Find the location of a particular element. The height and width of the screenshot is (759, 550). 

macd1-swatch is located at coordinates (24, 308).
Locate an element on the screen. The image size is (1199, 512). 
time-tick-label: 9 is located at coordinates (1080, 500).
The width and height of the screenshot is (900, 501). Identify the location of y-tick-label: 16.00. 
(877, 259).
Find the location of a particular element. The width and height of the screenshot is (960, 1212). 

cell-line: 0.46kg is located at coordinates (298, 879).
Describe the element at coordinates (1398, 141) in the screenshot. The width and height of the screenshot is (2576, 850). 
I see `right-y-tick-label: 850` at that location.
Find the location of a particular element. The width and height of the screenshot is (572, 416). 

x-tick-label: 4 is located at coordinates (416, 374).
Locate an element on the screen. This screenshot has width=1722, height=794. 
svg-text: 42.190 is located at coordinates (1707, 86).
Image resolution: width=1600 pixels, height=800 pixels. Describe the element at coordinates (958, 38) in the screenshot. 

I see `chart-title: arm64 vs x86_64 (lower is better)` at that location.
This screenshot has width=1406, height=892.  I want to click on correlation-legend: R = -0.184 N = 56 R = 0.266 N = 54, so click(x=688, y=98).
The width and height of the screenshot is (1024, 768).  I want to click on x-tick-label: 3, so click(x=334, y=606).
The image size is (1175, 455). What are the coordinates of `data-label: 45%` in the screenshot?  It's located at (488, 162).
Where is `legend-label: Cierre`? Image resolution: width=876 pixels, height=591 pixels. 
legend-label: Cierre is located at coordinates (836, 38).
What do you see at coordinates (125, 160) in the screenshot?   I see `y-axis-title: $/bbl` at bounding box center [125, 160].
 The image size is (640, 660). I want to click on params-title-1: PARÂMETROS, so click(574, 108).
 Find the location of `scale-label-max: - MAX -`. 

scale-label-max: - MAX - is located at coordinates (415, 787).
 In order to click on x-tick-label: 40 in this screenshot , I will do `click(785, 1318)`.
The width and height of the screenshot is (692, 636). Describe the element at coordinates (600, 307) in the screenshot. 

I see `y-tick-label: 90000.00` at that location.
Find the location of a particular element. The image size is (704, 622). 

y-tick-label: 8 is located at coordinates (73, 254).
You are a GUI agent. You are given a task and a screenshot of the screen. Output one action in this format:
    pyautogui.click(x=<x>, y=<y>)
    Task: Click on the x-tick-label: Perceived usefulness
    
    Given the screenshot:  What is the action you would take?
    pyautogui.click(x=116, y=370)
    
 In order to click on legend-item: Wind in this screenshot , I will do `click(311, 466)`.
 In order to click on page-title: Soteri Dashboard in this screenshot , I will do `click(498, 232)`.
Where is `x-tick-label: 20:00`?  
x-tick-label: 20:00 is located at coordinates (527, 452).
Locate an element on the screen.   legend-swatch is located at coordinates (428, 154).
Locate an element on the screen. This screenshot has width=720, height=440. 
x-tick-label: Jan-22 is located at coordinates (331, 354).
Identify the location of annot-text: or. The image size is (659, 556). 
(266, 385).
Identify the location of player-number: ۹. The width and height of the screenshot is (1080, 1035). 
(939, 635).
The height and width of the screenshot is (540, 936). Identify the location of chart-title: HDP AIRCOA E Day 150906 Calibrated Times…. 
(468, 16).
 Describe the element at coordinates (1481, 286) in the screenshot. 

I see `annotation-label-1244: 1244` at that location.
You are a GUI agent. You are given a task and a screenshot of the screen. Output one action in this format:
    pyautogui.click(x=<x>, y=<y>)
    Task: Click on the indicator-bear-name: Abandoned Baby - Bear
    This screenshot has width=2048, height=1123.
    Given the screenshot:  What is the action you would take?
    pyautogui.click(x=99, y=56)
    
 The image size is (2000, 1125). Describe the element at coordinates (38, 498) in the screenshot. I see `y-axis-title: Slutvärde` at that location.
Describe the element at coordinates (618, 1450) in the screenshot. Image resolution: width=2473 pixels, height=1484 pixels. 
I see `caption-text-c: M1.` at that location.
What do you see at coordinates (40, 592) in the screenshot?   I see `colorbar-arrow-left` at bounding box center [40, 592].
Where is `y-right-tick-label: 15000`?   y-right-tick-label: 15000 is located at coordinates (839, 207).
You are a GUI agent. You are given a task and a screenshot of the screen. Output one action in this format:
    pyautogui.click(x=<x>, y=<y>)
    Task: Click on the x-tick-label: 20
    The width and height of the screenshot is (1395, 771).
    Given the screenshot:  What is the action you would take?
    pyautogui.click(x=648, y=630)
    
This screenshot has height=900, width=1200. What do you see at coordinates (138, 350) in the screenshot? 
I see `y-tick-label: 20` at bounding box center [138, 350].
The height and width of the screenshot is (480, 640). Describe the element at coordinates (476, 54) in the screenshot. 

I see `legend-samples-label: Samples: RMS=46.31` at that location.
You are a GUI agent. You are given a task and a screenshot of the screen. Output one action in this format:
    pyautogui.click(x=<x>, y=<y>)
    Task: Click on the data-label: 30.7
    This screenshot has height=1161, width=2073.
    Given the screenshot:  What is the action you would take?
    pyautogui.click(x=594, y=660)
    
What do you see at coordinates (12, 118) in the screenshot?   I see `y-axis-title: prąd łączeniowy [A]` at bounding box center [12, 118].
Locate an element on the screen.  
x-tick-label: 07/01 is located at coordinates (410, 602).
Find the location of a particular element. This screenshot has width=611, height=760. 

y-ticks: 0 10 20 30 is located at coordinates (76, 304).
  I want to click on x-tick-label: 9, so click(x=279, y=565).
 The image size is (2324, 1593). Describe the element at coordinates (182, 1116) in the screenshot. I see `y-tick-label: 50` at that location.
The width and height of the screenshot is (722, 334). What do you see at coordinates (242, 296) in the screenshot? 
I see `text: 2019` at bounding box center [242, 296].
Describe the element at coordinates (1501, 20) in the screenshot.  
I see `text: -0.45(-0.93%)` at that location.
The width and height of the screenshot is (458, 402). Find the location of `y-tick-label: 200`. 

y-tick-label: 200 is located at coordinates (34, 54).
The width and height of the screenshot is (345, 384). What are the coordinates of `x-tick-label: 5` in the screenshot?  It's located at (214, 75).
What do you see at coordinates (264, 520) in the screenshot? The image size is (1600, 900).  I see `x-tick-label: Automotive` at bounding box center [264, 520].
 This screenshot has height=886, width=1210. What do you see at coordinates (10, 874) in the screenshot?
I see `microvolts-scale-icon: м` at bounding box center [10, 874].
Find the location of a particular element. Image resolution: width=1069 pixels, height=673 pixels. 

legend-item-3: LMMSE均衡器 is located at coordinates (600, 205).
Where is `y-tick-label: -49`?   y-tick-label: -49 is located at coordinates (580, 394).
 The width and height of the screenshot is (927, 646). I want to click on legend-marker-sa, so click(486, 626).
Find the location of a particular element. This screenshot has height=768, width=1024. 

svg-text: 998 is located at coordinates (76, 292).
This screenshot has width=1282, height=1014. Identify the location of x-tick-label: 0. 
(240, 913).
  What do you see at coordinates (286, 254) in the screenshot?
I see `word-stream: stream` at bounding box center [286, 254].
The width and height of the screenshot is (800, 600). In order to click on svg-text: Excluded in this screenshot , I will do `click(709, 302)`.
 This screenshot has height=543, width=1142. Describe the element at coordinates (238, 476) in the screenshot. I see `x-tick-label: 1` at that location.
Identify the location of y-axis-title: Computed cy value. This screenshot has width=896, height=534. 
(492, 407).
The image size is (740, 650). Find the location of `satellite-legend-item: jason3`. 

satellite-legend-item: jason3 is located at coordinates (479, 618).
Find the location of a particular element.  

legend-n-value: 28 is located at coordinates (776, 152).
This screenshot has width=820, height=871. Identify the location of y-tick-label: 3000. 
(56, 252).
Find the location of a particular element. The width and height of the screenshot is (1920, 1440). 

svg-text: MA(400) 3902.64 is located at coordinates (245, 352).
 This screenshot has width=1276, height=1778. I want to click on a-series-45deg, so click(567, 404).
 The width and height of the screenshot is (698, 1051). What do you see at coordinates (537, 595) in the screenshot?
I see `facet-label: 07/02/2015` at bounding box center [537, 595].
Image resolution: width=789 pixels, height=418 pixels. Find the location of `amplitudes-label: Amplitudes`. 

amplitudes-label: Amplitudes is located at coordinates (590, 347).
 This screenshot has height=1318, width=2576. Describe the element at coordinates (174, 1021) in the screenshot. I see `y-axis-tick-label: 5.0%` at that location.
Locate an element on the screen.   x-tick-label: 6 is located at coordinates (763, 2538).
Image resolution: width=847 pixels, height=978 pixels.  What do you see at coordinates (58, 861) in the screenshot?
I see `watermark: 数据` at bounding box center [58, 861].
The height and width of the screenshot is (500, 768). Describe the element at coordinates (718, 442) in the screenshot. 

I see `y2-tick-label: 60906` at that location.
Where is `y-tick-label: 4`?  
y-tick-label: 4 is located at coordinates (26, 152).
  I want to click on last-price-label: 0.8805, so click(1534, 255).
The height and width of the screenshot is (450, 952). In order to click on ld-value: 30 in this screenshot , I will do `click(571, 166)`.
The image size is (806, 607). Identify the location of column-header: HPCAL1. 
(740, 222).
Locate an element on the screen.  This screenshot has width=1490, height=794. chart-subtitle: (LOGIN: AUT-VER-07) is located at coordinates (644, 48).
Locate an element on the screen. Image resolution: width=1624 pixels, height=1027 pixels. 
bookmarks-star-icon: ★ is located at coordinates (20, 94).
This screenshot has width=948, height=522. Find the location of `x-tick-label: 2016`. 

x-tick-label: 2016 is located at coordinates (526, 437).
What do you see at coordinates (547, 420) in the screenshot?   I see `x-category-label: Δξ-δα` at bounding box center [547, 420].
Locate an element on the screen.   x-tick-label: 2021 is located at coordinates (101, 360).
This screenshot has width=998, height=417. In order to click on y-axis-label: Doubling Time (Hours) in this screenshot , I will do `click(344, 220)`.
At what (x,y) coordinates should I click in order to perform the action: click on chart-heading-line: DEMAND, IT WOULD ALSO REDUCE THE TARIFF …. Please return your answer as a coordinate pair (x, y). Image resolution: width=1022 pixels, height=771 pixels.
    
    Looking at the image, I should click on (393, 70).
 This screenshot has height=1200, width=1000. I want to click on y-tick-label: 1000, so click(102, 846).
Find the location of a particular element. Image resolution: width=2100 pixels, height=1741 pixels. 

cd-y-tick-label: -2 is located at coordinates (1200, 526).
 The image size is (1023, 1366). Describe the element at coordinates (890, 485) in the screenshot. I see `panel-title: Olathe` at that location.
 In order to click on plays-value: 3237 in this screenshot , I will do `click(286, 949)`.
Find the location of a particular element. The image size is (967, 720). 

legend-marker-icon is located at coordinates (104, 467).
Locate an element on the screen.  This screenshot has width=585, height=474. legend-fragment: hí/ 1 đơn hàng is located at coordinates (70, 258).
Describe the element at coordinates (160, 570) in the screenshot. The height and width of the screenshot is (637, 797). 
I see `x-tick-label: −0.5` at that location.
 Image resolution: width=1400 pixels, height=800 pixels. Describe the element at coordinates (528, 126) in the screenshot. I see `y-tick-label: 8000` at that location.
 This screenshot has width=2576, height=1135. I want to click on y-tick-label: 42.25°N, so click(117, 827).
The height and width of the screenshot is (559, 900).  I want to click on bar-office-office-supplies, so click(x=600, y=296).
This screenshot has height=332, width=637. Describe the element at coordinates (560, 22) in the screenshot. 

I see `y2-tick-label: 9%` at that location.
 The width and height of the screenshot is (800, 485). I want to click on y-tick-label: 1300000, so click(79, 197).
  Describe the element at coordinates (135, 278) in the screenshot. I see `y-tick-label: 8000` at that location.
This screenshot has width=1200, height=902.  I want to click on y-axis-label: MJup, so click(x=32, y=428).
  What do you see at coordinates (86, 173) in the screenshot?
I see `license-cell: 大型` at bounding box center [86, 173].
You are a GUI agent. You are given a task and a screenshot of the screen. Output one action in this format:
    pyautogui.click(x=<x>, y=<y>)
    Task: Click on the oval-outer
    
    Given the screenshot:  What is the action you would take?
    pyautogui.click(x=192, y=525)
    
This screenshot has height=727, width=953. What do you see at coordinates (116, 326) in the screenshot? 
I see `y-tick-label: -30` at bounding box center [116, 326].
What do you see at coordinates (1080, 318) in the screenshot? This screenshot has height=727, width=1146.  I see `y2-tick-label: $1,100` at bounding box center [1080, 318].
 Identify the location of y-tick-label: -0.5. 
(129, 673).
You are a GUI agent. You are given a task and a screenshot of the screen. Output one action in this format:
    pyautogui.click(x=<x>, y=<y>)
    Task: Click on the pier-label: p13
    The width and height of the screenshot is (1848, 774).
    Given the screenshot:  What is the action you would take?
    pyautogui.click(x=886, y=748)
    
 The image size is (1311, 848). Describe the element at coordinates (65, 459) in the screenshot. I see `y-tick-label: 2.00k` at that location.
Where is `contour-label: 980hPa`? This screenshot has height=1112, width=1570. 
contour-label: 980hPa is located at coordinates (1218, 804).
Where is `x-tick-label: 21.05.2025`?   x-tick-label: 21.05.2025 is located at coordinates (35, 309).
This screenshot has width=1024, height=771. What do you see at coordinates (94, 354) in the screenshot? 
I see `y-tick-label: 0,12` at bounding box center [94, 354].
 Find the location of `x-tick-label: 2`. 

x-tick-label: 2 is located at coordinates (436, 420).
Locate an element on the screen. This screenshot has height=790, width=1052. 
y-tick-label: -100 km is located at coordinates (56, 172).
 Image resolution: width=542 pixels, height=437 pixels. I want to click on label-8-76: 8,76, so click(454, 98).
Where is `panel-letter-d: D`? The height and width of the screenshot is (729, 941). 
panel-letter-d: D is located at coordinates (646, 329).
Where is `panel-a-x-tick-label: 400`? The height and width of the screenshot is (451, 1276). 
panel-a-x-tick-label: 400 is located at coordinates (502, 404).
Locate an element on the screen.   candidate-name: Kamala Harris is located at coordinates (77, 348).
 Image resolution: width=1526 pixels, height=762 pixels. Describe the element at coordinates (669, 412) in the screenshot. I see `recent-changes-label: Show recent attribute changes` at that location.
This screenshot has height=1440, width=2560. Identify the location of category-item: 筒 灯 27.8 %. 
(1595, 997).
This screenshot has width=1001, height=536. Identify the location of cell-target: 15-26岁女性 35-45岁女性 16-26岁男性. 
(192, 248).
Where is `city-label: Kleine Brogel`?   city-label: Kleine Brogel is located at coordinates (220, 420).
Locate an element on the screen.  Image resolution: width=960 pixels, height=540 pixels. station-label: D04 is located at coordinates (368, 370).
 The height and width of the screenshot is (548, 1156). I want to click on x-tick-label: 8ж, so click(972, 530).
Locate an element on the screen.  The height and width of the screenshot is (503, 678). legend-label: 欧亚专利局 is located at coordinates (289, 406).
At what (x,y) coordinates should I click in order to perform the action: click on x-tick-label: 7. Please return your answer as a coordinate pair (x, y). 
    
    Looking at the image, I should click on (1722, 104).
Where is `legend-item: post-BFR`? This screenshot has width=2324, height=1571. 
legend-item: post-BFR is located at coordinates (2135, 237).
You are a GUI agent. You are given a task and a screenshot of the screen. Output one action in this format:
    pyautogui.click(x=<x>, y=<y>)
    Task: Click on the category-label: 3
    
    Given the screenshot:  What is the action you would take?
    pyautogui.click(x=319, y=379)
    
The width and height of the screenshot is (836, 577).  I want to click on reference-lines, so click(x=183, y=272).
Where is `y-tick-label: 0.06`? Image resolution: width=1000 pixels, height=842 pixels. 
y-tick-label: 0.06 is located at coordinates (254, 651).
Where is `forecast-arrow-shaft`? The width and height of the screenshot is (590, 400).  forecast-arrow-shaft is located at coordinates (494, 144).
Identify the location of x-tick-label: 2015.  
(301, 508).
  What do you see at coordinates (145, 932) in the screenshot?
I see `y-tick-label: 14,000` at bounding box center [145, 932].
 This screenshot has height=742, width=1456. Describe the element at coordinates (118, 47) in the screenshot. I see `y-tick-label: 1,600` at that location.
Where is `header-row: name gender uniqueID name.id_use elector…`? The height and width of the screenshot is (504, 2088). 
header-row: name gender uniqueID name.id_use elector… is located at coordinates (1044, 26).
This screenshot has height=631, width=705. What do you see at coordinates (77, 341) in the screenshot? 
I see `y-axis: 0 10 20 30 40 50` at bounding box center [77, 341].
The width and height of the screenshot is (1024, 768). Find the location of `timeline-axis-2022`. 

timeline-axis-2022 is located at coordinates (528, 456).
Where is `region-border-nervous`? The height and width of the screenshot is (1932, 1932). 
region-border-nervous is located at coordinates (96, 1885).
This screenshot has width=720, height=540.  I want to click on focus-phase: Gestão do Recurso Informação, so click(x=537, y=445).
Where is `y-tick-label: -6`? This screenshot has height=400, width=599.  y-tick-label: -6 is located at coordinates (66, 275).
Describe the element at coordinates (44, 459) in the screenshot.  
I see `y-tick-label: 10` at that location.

• _What is being asked_
Write out the records above word for word, from their first line through the line that contains "(877, 259).".

• _Exercise response_
Find the location of a particular element. The height and width of the screenshot is (759, 550). 

macd1-swatch is located at coordinates (24, 308).
Locate an element on the screen. The image size is (1199, 512). 
time-tick-label: 9 is located at coordinates (1080, 500).
The width and height of the screenshot is (900, 501). Identify the location of y-tick-label: 16.00. 
(877, 259).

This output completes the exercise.